To our shame, the political question we've chosen to address has nothing to do with the root causes of American paranoia and violence, or how to most effectively achieve public health gains using political resources. No, all we're really doing is having a reactionary, fear-based, NIMBY moral panic over which groups of people belong on which end of the barrel. Fact is, most Americans, including Democrats, are quite happy for Americans to be absurdly over-armed and for that to cost a few kids' lives, so long as it's not their neighbors who have the arsenal and it's not their kids in the firing line. Why? Because other people are scary, whether they're next door or on the other side of the planet.

We need to talk about fear.

Look, the NRA is a successful fundraising machine because of fear. They stoke the fantasies of their target audience to get them to donate. But it's not just them who do it. The Sierra club does it. All kinds of lobbying organizations do it. And it's not just lobbyists either. Private companies use fear to sell their products. Not only guns, but toothpaste and deodorant. The TV news uses fear to keep you tuned in.

This is nothing new. Many people have observed it. But can we please try and figure out why Americans seem so particularly vulnerable to it?
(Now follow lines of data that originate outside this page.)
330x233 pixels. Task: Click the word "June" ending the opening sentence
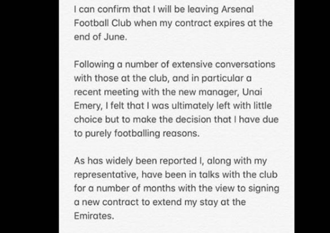116,36
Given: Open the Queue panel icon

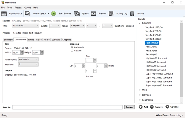Looking at the screenshot, I should [x=77, y=13].
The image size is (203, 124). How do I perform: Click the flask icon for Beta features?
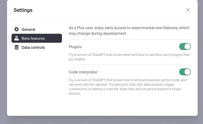tap(17, 38)
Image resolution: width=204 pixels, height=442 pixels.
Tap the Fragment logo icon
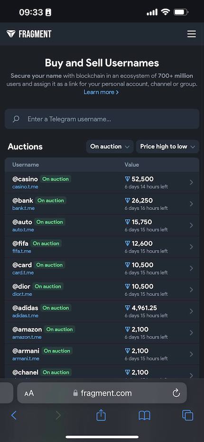point(11,34)
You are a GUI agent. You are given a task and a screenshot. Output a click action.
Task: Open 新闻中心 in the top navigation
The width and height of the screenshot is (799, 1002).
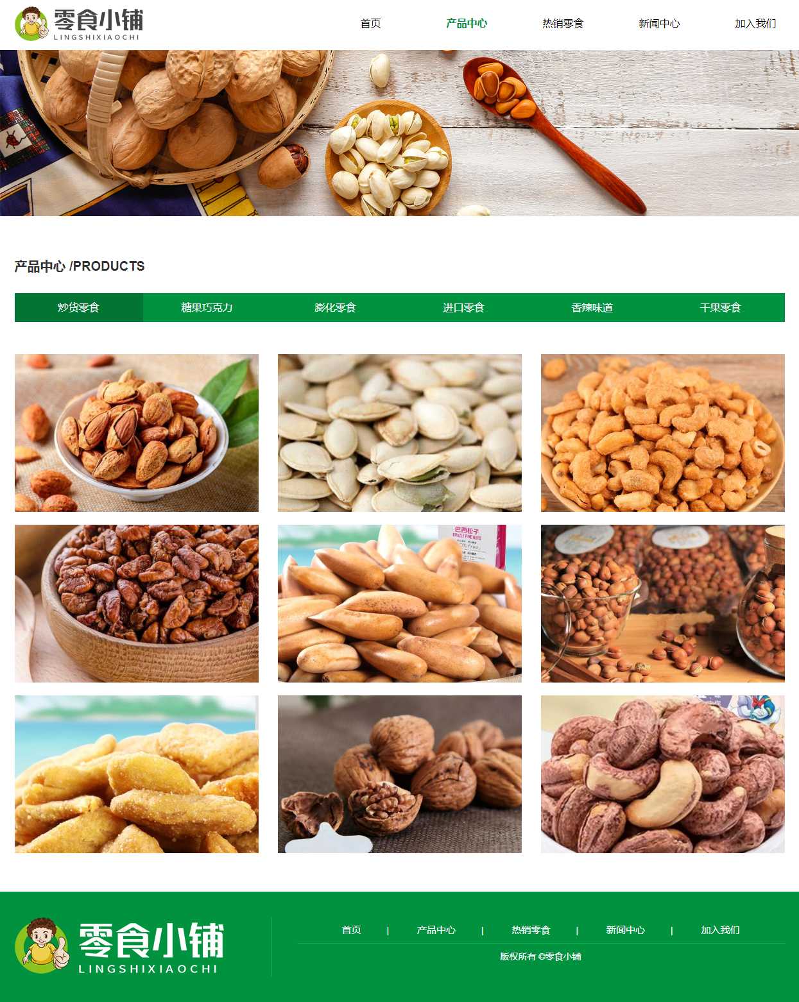click(659, 24)
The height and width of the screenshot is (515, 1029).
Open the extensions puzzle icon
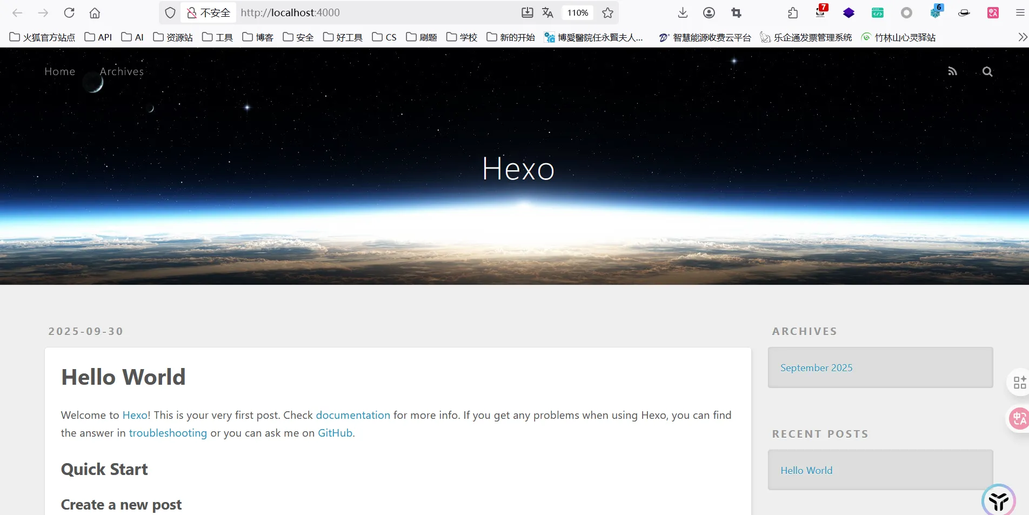click(793, 13)
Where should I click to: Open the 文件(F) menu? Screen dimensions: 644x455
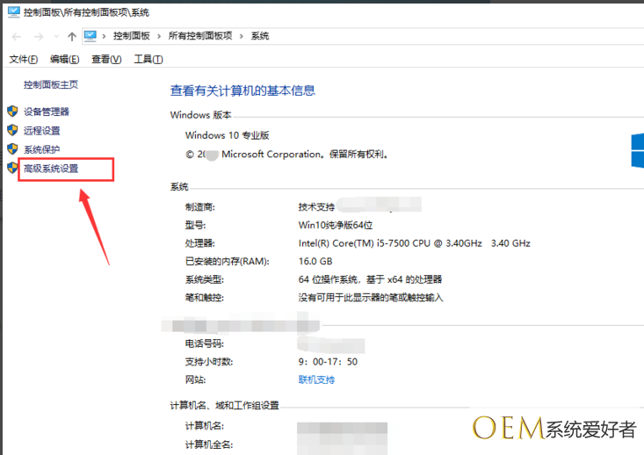[23, 59]
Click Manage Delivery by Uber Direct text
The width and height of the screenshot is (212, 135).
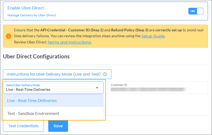pyautogui.click(x=32, y=15)
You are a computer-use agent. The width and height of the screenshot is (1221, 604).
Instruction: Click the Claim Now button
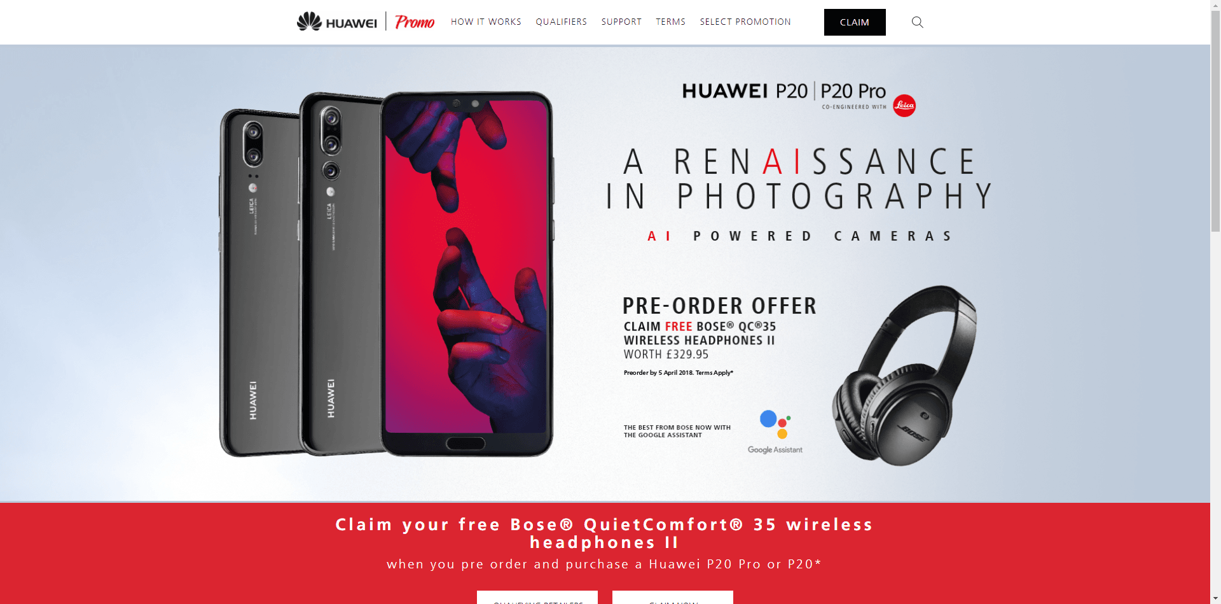[x=673, y=598]
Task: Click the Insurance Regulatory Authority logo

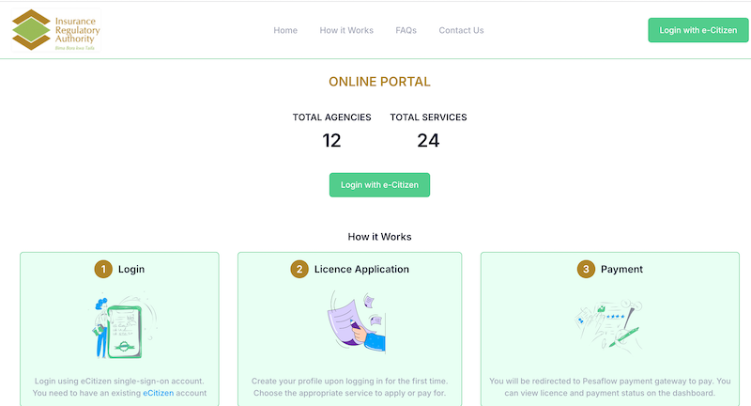Action: [55, 30]
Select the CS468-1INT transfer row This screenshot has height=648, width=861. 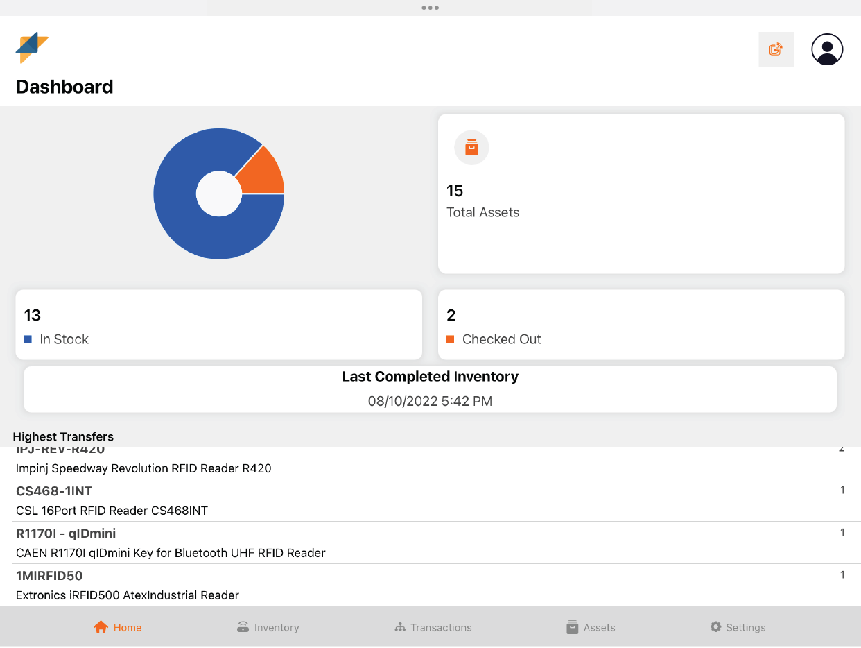tap(430, 500)
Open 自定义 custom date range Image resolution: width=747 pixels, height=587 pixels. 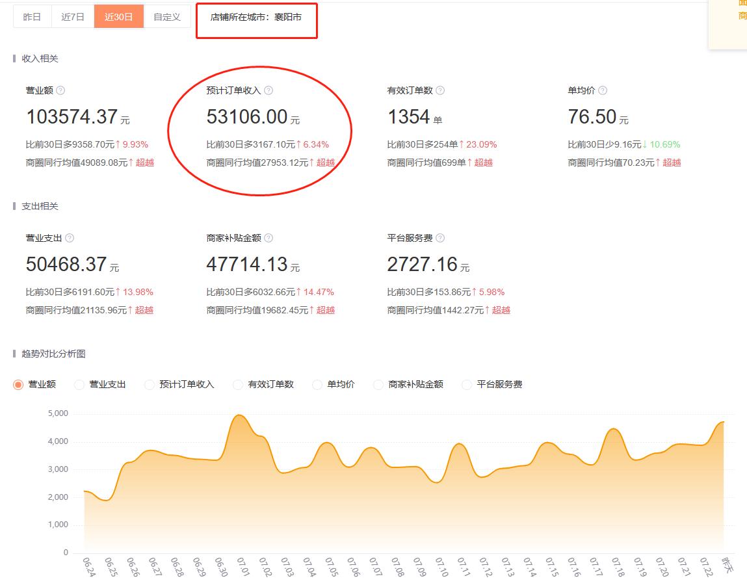167,17
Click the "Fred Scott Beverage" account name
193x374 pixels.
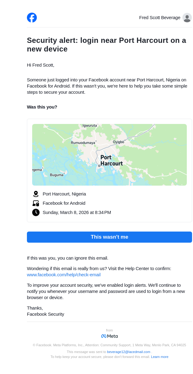(x=160, y=18)
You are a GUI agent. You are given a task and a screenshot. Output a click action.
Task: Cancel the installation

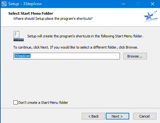pyautogui.click(x=145, y=116)
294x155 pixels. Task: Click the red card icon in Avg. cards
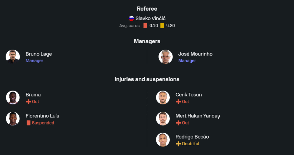click(x=145, y=26)
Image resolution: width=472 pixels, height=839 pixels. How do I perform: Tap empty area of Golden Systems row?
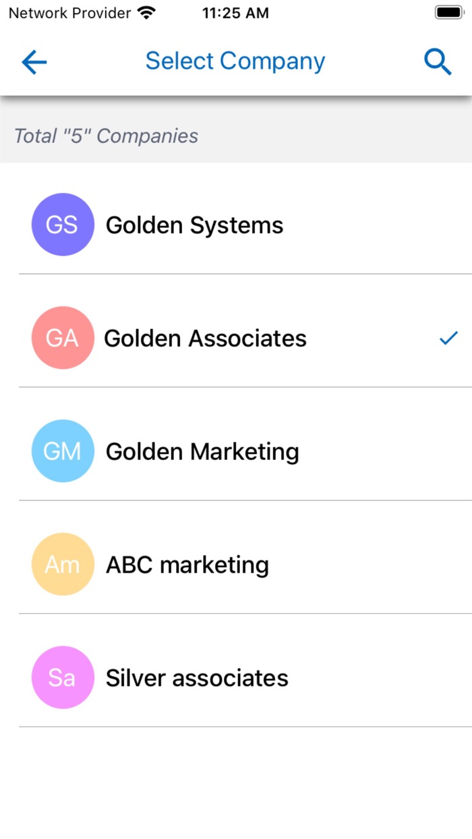378,225
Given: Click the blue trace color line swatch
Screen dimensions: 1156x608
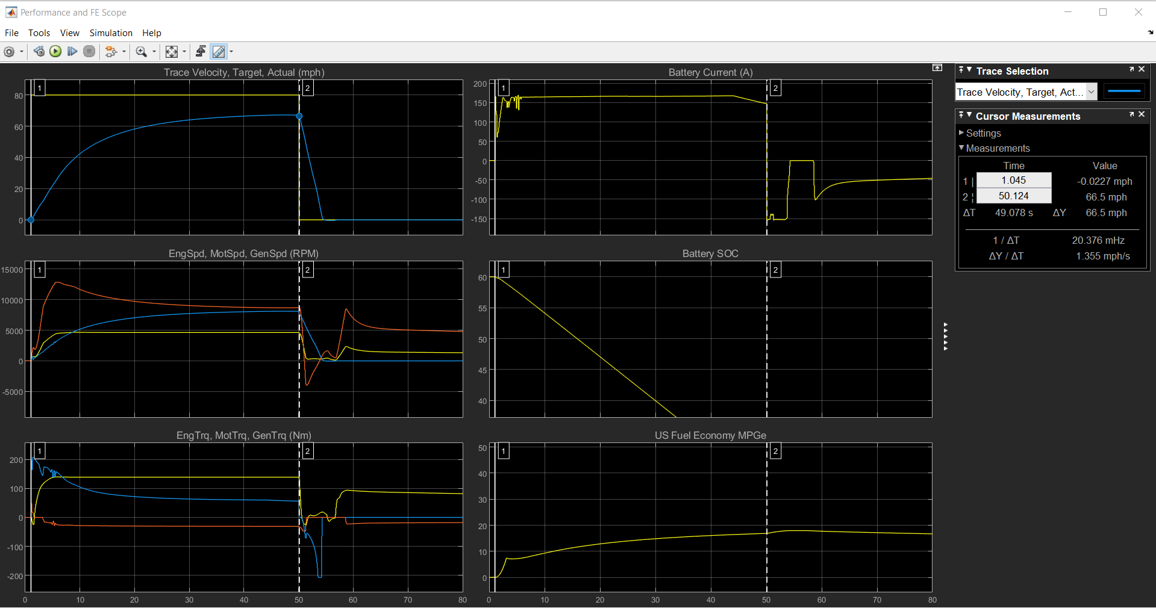Looking at the screenshot, I should 1124,92.
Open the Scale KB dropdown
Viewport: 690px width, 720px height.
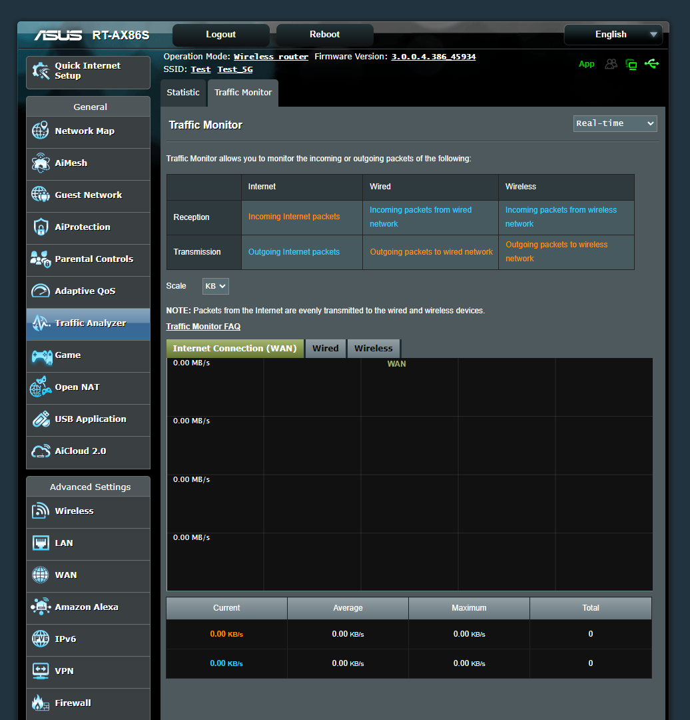(x=215, y=285)
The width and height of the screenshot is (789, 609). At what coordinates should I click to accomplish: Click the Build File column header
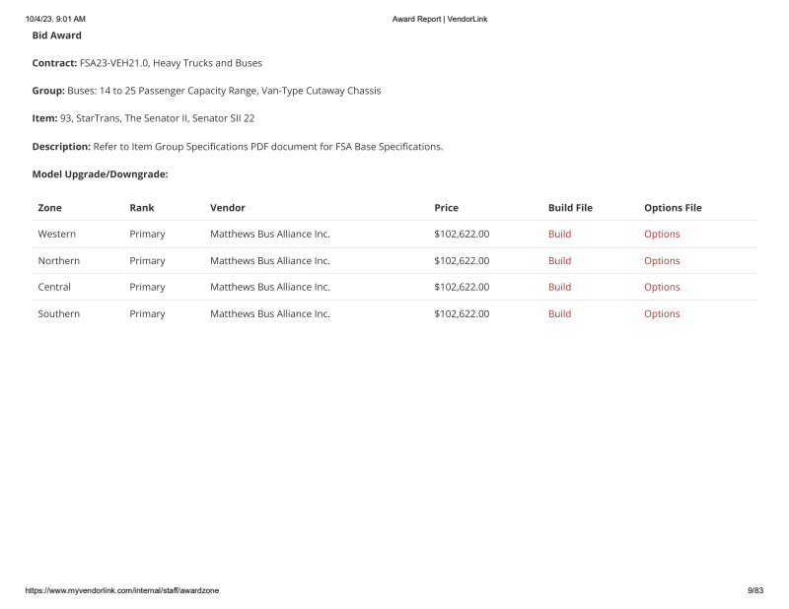[570, 208]
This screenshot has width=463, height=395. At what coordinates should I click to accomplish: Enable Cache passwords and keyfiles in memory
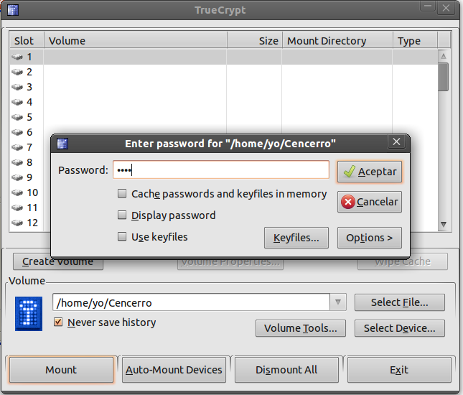[x=123, y=194]
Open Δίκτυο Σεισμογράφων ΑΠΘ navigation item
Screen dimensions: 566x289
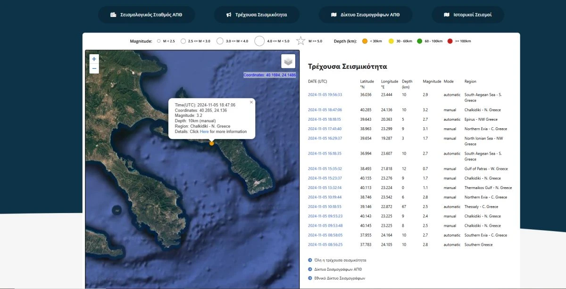click(365, 15)
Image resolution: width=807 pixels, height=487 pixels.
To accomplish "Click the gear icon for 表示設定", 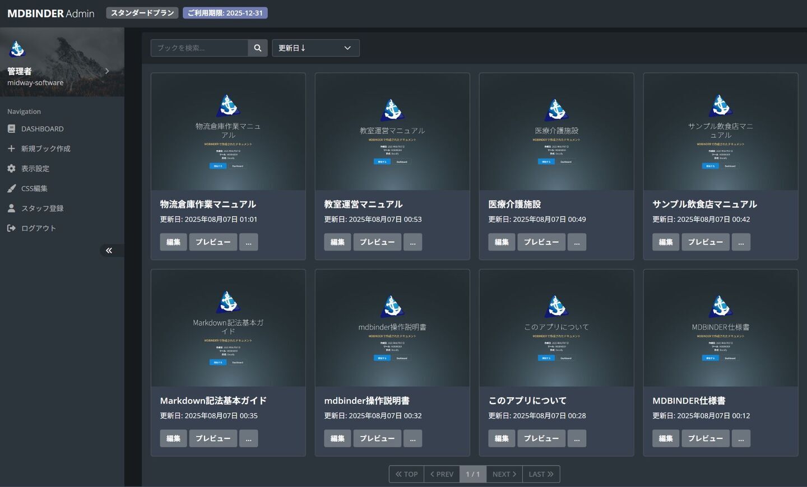I will (x=11, y=169).
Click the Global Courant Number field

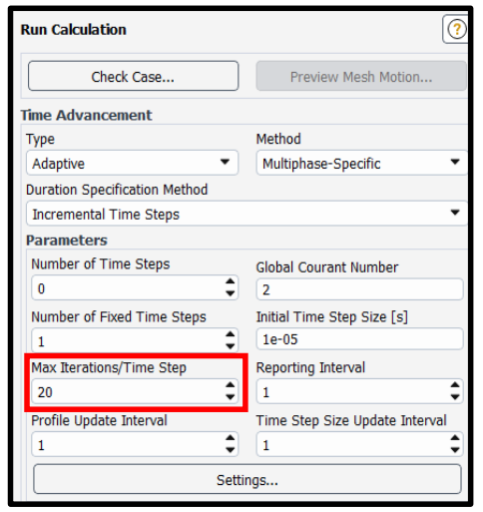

I believe, albeit without much scientific evidence, that Americans are more susceptible to fear as a motivating force than people in, say, Canada or Europe. And I believe that is due to an underlying insecurity in our material conditions. In our personal lives, many of us actually do have a lot to be afraid of. If we felt safer and more secure in a REAL way (not an abstract kind of way in which we feel safe from nebulous boogeymen) then we would be less likely to want to carry guns into libraries, or send robots to vaporize scary Muslims, or accept racial profiling, or forfeit our rights to privacy, or lie prostrate and obedient before Wall Street's demands, or look to the heavens for salvation. We'd be less likely to engage in this CONSTANT scapegoating of whole categories of people as being innately dangerous, like young black men, or immigrants, or gun owners, or Muslims, or Evangelicals, or pot smokers. And we'd be more able to address the things we really ought to be afraid of, like climate change or another huge economic collapse, if those things weren't contextually buried beneath all the BS abstract fears.

Much of this seems obvious and yet goes unaddressed. If you sat down and designed two societies, one in which people's economic security was more guaranteed, in which no one had to worry much about being homeless or going without health care or food, and another in which material security was a competitive free-for-all in which losing means a lifetime of destitution or even death, what would you predict to be the eventual differences between the two cultures? I think it's fairly predictable that the latter would be a culture with much more anxiety, more fear, more guns, harsher religion, more suspicious of outsiders, more xenophobic, more crime, more prisons, harsher penalties, and so forth.

So, I think the focus on the NRA and second amendment fundies and "assault weapons" largely misses the forest for the trees. And it makes me sad to see so much discussion going on and yet not see *anyone* in the media or elsewhere connecting the dots between our culture of paranoid violence and our increasingly predatory brand of capitalism.